Could you report every line from the entries that includes the word "each"?

§ AVAILABLE DATA

★ ★ ★ ★

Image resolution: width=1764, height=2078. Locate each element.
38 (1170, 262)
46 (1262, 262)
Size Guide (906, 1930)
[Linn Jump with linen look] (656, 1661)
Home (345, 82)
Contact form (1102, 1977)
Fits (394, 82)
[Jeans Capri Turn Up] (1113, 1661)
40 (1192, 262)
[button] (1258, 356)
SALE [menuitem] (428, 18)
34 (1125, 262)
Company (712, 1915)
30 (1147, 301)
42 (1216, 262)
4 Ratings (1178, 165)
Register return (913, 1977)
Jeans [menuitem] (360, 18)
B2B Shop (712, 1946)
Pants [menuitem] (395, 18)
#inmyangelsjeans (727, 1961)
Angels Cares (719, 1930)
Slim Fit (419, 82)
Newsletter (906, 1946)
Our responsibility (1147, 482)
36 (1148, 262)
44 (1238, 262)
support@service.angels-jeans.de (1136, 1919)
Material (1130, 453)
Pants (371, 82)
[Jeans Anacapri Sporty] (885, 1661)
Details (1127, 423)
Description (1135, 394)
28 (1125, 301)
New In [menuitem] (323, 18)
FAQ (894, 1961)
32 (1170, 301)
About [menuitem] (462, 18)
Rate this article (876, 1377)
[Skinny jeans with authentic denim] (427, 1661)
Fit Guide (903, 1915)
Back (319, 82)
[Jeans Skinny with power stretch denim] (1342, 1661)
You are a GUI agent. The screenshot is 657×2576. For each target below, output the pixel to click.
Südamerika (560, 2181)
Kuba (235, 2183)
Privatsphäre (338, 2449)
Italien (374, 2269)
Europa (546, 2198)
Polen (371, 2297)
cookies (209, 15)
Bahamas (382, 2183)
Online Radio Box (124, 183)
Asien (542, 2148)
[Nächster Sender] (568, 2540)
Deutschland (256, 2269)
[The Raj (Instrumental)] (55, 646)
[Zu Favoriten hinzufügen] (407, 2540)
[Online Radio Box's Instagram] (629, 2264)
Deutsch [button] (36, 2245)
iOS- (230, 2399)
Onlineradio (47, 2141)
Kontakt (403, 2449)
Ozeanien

★ ★ ★ ★

§ COMPLETED EXERCISE
Image resolution: width=1764, height=2078. Locate each element.
You are a GUI agent. The screenshot is 657×2576. For each target below, output the pixel to click.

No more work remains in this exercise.